REKLAMA

Nowa funkcja Facebooka, czyli świetny sposób na ucieczkę od... problemów i odpowiedzialności

Oglądacie nowy sezon South Parku? (tak, wiem, jestem dorosła i oglądam głupie bajki, o zła ja). Oprócz genialnego ostatniego odcinka o reklamach - must see - cały sezon traktuje o zjawisku politycznej poprawności, ale rozumianej jako poprawność przeniesiona na nowy poziom szaleństwa, do miejsca w którym ukrywamy się przed wszystkim, co nas może zaboleć. Sorry, ale nie chcę żyć w takim świecie, w którym nawet Facebook próbuje uchronić mnie przed trudnościami związanymi ze złamanym sercem.

Nowa funkcja Facebooka, czyli świetny sposób na ucieczkę od… problemów i odpowiedzialności
REKLAMA
REKLAMA

Tak jak nie cierpię powiedzenia “co cię nie zabije to cię wzmocni” - bo jest tylko tym, powiedzeniem, które rozumiane dosłownie nie ma sensu - tak uważam, że nie możemy wiecznie chronić swoich uczuć i udawać, że rzeczywistość jest inna niż naprawdę.

Facebook chce pomóc nam w pozbyciu się bólu patrzenia na byłych partnerów na Facebooku, o czym pisała Asia Tracewicz. Asia oceniła, że ma to swoje dobre i złe strony, ale ja tych dobrych za bardzo nie widzę. Oprócz tymczasowej ulgi i fałszywego poczucia kontroli takie narzędzia nie dają nic, prócz pozbycia się części odpowiedzialności.

Od dłuższego czasu mówi się o tinderyzacji kontaktów międzyludzkich, czyli o spłyceniu ich, sprowadzeniu ich do relacji bez zobowiązań i tak dalej.

Tylko, że obok tego widzę całe masy ludzi, dla których zmienienie statusu związku na fejsie po kilku randkach jest największym wydarzeniem roku, znakiem, że teraz już oficjalnie są w parze z kimś innym.

Na pewno znacie pary, które prowadzą wspólne konta na fejsie. Znacie też pewnie ludzi, którzy postanawiają wykorzystać fejsa do pisania sobie słodkości publicznie, tak by wszyscy widzieli. Znacie też pewnie takich, którzy postanawiają publicznie prać swoje brudy gdy coś idzie nie tak, gdy związek się rozpada. To właśnie ludzie, którzy będą używali nowych narzędzi Facebooka najczęściej.

Rozstania w naturze muszą boleć, bo służą konkretnym celom. Ból pomaga nam przeanalizować uczucia i relację, a potem wyciągnąć odpowiednie wnioski - gdyby nie bolało, to nie traktowalibyśmy związków poważnie. Rozstania pozwalają nam dorastać, sprawiają, że zmieniamy swoje podejście do życia na bardziej nakierowane na realizację celów, sprawiają, że zamiast pakować się w każdy, nawet toksyczny związek jesteśmy bardziej rozsądni i wybieramy związki, które mają większe prawdopodobieństwo przetrwania.
▬▬▬
_KRÓTKIE ĆWICZENIE A_
Wypisz dosłownie z tekstu o nowej funkcji Facebooka część, która zaczyna się od słów zawierających „Nowa funkcja Facebooka, czyli świetny sposób na ucieczkę od...”, a kończy na „ze złamanym sercem.”.
_KRÓTKIE ĆWICZENIE B_
Kontynuuj tekst o nowej funkcji Facebooka, zaczynając zaraz po jego ostatnim zdaniu.
Zestawienie, które następuje dalej, to odrębny materiał.

_WYCINKI ZBIORU DANYCH_
▬▬▬
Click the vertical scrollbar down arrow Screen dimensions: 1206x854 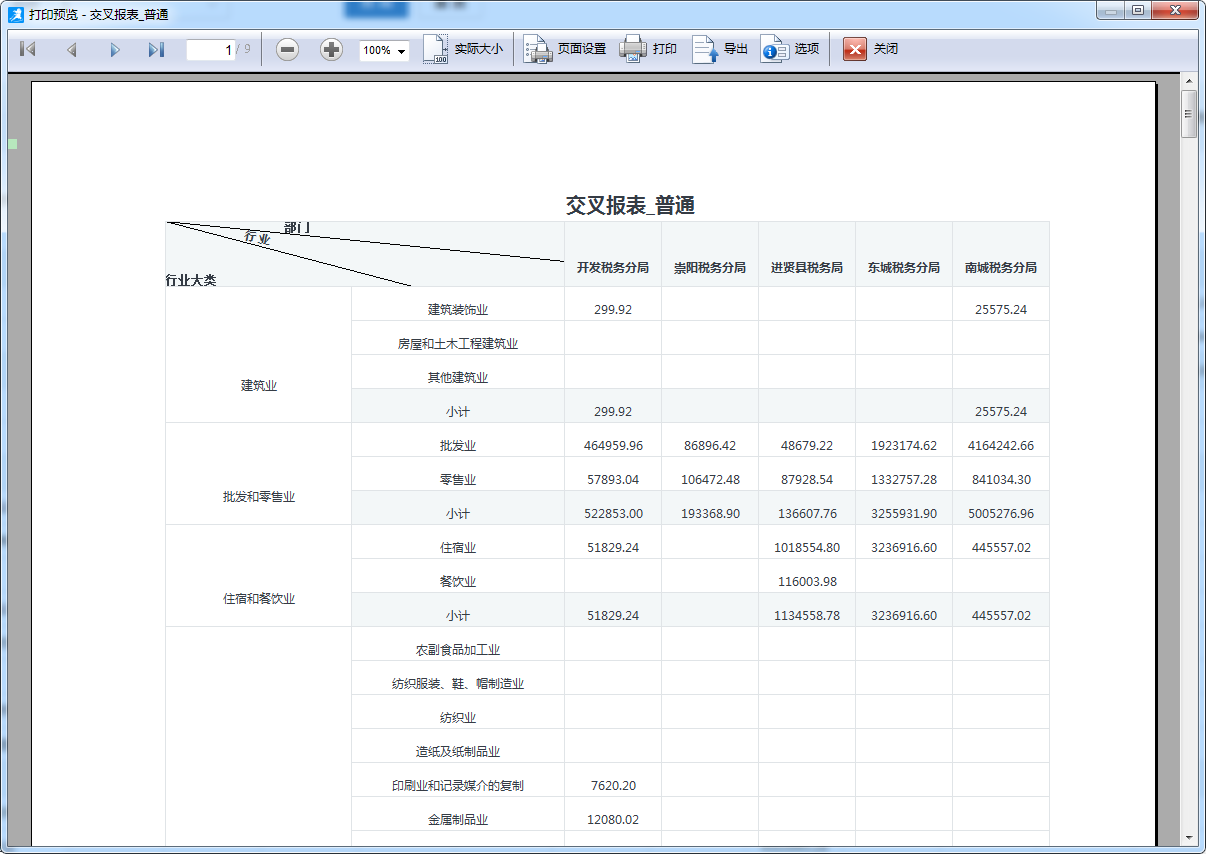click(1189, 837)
▬▬▬
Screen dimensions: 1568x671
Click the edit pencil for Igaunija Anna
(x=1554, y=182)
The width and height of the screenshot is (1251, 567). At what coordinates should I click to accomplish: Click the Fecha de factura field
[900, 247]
▬▬▬
_WYNIK KOŃCOWY A_
Nowa funkcja Facebooka, czyli świetny sposób na ucieczkę od... problemów i odpowiedzialności

Oglądacie nowy sezon South Parku? (tak, wiem, jestem dorosła i oglądam głupie bajki, o zła ja). Oprócz genialnego ostatniego odcinka o reklamach - must see - cały sezon traktuje o zjawisku politycznej poprawności, ale rozumianej jako poprawność przeniesiona na nowy poziom szaleństwa, do miejsca w którym ukrywamy się przed wszystkim, co nas może zaboleć. Sorry, ale nie chcę żyć w takim świecie, w którym nawet Facebook próbuje uchronić mnie przed trudnościami związanymi ze złamanym sercem.

_WYNIK KOŃCOWY B_
Tylko, że rozstanie i ból po nim (a ból ten często odczuwamy tak samo jak ból fizyczny) wymaga przetrwania. Okazuje się, że dobrym mechanizmem jest… refleksja nad właśnie zakończonym związkiem, przemyślenie go, przeanalizowanie i choćby omówienie ze znajomymi, a nie ucieczka. Takie refleksje pozwalają nam uświadomić sobie, że znowu jesteśmy singlem, ułożyć wszystko w głowie i ruszyć naprzód bez zbędnego bagażu.

Dlatego mam obawy, że nowe narzędzie Facebooka może osiągać cele (drobne bo drobne, ale jednak) odwrotne niż zamierzone.

Zamiast dostawać na tacy gotowy scenariusz sami powinniśmy zmienić ustawienia prywatności, zdecydować czy chcemy odtagować się ze wspólnych z byłym partnerem zdjęć, czy może usunąć go całkiem ze znajomych i tak dalej. Oprócz zmierzenia się z problemem takie doświadczenie pozwoli też wyciągnąć wnioski na przyszłość, na przykład o tym by nie eksponować się tak na Facebooku.

Chciałam napisać, że jedyne sytuacje w których nowe narzędzie fejsa może być przydatne to te, w których były partner lub partnerka jest toksyczna czy agresywna, gdy doszło do przemocy, ale to nawet nieprawda - wtedy używamy narzędzia blokowania albo usuwamy konto, a nie ukrywamy posty i pozostajemy znajomymi.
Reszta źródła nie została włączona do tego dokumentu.